Выбрать главу

Ленин развивает именно эту радикальную линию в марксизме, которая на Западе упирается как раз в то самое «бытие», по Марксу определяющее «сознание» — развитую правовую и гражданско-городскую культуру, которая встает на пути у нигилистического метафизического (контр-инициатического) устремления. А вот в России она не только не сталкивается с такими препятствиями, но все ее реалии, весь ее дух, пронизанный нигилизмом, способствуют развитию этой линии в предельном виде.

Вопрос об «ортодоксальности» или «гетеродоксальности» ленинской версии марксизма непосредственно связан с проблемой «формы политической религии», той ее «церкви, которую создал Ленин в виде своей „партии нового типа“». Действительно, в этом многие критики Ленина увидели бланкистское искажение марксизма. Ведь созданный Марксом Первый Интернационал не представлял собой вертикально интегрированное объединение структуралистских партий, но, скорее, как сказали бы сейчас, был типичным «сетевым сообществом». Был бы Маркс рад тому, чем, претендуя на преемственность с его детищем, Интернационал стал в его ленинском изводе? Тут остается только гадать — с одной стороны, он мог бы ужаснуться полному испарению из него плюралистической европейской культуры, с другой стороны, порадоваться тому, что ему удалось в расширенном виде реализовать и мультиплицировать модель Парижской коммуны, чья борьба так вдохновила его, и чего не удавалось при существовании Коммунистического Интернационала в рыхлом, «сетевом» виде.

Получилось так, что коммунизм смог победить именно как «религиозный» коммунизм, но вопрос в том, почему он оказался «церковным», а не «общинным» (советским в подлинном смысле этого слова). Дело в том, что спонтанные, демократические коммунальные революции возможны, но только как локальные или национальные, какими в общем-то и были французские — и якобинская революция, и Парижская коммуна. Запрос на такую революцию зрел и в России, и впервые был озвучен не марксистами, а народниками, в том числе в лице их авангардистского крыла. Однако придя к пониманию капитализма и империализма как единой (при всех внутренних противоречиях) гегемонистской системы, радикальные марксисты пришли к выводу, что и сопротивление ей должно быть таким же единым. А так как опыт той же Парижской коммуны и аналогичных ей восстаний показывал, что локальные спонтанные движения с собственной повесткой вроде народничества на эту роль не годятся, из этого следовала необходимость создания интернациональной структуры с единой идеологией и методологией, которой должны следовать ее национальные подразделения.

Конечно, это была уже идея «церкви», причем, не «поместной», а «вселенской», универсальной. Создателем этой «церкви» и стал «аятолла Ленин», как его метко окрестил один русский публицист, учитывая очевидные параллели в политических биографиях между ним и его иранской «реинкарнацией».

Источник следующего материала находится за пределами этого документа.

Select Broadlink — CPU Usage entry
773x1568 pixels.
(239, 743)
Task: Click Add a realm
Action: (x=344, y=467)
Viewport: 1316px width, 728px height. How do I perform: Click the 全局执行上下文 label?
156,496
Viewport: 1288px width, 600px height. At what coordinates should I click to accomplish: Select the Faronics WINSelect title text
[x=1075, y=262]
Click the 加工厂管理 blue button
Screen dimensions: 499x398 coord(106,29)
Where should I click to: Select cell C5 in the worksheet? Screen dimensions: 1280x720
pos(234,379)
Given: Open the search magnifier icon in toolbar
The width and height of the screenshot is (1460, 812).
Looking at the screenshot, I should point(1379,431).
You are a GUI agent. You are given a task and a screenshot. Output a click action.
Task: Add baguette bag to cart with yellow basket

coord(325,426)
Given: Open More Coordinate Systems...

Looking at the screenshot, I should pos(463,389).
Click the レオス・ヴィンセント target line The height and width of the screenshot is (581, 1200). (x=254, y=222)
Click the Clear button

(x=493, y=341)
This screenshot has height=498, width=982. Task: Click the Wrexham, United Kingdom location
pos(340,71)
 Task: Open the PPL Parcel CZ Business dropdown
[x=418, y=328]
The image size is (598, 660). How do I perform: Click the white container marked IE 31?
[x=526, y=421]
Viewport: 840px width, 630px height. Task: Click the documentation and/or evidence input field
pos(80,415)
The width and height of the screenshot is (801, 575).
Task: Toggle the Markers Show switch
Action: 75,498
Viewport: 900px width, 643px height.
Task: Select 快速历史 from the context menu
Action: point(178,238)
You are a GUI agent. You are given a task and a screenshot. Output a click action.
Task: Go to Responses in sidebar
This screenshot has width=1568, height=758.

Ленин — не «пророк» коммунистического «бога», вещающий откровениями, а харизматический «клирик», которому приходится формировать «ортодоксию» в постоянном разоблачении «еретиков». «Есть в Ленине керженский дух, игуменский окрик в декретах, как будто истоки разрух он ищет в „Поморских ответах“», — писал об этом Николай Клюев, но принципиальная разница заключается в том, что русское староверие в итоге как раз эволюционировало в национальную сетевую систему, что особенно ярко проявилось в его беспоповских согласах, в то время как Ленин создал мегаломанскую вселенскую «церковь» римского типа. Ленин в общем-то и держал солидную интеллектуальную планку «вселенской церкви», подразумевающую свободу дискуссий, которые чрезвычайно любил и использовал как средство утверждения своей «ортодоксии». Другое дело, что вел он их на полное морально-интеллектуальное уничтожение противника. При этом физически Ленин уничтожал противников все же не за их идеи, а только за их дела, то есть, противодействие его революции. Таким образом политическое насилие у него было еще отделено от идейного насилия, и если первое уже было массово-физическим, то второе скорее моральным. Но грань была весьма тонка, и на практике, конечно, начала стираться уже при нем, а если еще поддерживалась то только благодаря тому начавшему таять европеизированному культурному слою, представителями которого были и сам Ленин, и первые русские марксисты-ленинцы.